_Assigned task_: Below are entries. Copy exactly the lines running from the line that holds "Image resolution: width=900" to the line that holds "Click the text line 배송 상품 빠르게 피킹하는 것 만큼", with both ends included.
⟨
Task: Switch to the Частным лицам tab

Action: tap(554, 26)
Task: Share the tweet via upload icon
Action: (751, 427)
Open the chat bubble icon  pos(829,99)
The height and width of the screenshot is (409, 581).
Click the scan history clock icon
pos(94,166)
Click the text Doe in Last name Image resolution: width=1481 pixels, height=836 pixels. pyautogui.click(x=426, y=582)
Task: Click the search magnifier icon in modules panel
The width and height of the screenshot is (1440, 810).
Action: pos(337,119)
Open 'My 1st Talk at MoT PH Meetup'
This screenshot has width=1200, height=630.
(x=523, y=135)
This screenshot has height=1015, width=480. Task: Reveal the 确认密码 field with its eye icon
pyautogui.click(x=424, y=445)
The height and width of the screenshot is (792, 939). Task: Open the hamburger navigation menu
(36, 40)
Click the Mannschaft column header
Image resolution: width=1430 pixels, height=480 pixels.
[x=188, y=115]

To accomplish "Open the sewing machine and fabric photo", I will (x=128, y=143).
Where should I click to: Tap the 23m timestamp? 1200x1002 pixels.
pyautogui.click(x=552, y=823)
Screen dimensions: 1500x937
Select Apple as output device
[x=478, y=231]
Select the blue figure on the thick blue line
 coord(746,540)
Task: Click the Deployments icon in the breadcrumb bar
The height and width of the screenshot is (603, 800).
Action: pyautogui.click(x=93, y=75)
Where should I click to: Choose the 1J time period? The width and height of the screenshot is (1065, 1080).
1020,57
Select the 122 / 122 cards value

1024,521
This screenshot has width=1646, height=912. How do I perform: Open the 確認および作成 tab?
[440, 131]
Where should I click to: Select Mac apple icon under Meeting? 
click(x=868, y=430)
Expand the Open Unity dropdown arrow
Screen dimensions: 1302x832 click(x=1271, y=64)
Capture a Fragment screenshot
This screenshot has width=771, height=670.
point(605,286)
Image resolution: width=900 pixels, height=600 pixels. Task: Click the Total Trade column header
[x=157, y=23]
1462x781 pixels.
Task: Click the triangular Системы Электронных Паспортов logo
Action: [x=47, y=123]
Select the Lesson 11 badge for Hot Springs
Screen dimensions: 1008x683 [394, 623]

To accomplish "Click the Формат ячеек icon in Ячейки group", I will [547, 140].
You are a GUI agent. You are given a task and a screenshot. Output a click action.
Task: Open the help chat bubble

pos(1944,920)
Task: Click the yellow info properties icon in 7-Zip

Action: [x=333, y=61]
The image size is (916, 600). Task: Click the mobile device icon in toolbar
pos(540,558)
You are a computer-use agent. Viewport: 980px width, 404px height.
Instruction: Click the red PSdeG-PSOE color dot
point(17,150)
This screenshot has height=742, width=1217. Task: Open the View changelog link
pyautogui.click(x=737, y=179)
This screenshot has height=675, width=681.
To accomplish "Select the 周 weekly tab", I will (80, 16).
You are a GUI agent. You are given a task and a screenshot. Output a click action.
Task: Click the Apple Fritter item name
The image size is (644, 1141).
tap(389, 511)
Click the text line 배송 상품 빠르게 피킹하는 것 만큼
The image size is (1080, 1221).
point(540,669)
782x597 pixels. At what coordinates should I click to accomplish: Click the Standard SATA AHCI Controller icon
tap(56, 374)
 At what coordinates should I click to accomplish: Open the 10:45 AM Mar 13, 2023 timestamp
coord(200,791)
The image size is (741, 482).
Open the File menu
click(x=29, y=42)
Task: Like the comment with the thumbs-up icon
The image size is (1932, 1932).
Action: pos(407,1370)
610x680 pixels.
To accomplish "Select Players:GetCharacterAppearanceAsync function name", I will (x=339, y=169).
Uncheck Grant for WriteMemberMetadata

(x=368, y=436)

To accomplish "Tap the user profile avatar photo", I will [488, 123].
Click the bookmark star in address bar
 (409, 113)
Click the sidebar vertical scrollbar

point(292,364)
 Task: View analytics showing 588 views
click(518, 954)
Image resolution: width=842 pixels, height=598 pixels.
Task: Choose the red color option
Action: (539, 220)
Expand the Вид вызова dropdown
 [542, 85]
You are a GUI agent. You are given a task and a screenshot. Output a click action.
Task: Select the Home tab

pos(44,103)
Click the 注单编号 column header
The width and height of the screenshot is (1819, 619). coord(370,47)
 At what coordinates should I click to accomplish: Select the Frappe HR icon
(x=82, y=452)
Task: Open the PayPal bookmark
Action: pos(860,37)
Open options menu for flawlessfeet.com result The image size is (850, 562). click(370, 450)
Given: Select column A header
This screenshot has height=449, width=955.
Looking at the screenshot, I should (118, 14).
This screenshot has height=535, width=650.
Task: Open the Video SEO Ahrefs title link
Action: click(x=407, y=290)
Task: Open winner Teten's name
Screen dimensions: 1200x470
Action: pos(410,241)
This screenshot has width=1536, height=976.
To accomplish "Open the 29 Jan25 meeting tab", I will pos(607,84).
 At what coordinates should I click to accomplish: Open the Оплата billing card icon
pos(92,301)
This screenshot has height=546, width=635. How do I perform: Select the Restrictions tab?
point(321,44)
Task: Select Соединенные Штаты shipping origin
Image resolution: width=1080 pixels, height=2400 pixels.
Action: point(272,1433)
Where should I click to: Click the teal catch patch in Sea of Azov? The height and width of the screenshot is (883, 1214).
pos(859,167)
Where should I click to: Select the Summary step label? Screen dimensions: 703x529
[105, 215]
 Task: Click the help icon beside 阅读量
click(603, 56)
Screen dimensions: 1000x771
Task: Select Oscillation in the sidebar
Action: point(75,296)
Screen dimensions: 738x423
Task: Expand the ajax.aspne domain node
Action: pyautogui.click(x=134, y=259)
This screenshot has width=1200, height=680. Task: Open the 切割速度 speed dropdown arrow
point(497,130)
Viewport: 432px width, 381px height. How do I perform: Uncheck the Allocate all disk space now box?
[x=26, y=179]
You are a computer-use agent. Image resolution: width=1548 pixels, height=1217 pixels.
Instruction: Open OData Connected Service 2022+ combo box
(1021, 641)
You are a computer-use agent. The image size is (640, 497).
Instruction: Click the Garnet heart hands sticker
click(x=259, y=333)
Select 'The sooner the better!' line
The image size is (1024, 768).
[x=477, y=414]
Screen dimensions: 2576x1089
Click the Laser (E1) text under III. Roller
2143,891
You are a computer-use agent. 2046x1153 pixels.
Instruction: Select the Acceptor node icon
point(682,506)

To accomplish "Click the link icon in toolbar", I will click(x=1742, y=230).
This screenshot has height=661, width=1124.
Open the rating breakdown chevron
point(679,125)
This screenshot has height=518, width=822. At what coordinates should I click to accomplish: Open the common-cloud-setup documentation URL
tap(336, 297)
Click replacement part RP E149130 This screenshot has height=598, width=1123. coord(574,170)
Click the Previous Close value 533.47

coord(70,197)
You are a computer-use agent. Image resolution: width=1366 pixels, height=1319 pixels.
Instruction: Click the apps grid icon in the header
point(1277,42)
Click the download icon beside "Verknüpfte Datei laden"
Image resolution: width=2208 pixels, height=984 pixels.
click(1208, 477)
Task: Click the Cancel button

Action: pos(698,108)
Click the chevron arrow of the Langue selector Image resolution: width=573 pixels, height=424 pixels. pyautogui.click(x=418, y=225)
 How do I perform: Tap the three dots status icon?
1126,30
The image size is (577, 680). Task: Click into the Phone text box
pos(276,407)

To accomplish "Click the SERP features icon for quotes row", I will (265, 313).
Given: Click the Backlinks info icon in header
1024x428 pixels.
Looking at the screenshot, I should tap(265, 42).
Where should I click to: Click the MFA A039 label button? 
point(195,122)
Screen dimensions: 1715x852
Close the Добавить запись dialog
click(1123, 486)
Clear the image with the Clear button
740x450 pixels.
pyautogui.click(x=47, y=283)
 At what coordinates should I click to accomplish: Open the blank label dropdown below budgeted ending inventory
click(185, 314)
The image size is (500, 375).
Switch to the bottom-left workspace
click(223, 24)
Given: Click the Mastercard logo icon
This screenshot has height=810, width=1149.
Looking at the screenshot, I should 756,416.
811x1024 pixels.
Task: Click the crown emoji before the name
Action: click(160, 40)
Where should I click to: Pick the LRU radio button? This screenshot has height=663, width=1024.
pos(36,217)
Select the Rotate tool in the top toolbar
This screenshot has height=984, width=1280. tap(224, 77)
⟩
_Answer to this task_:
Image resolution: width=900 pixels, height=600 pixels. Task: Click the Total Trade column header
[x=157, y=23]
1462x781 pixels.
Task: Click the triangular Системы Электронных Паспортов logo
Action: [x=47, y=123]
Select the Lesson 11 badge for Hot Springs
Screen dimensions: 1008x683 [394, 623]

To accomplish "Click the Формат ячеек icon in Ячейки group", I will [547, 140].
You are a GUI agent. You are given a task and a screenshot. Output a click action.
Task: Open the help chat bubble

pos(1944,920)
Task: Click the yellow info properties icon in 7-Zip

Action: [x=333, y=61]
The image size is (916, 600). Task: Click the mobile device icon in toolbar
pos(540,558)
You are a computer-use agent. Viewport: 980px width, 404px height.
Instruction: Click the red PSdeG-PSOE color dot
point(17,150)
This screenshot has height=742, width=1217. Task: Open the View changelog link
pyautogui.click(x=737, y=179)
This screenshot has height=675, width=681.
To accomplish "Select the 周 weekly tab", I will (80, 16).
You are a GUI agent. You are given a task and a screenshot. Output a click action.
Task: Click the Apple Fritter item name
The image size is (644, 1141).
tap(389, 511)
Click the text line 배송 상품 빠르게 피킹하는 것 만큼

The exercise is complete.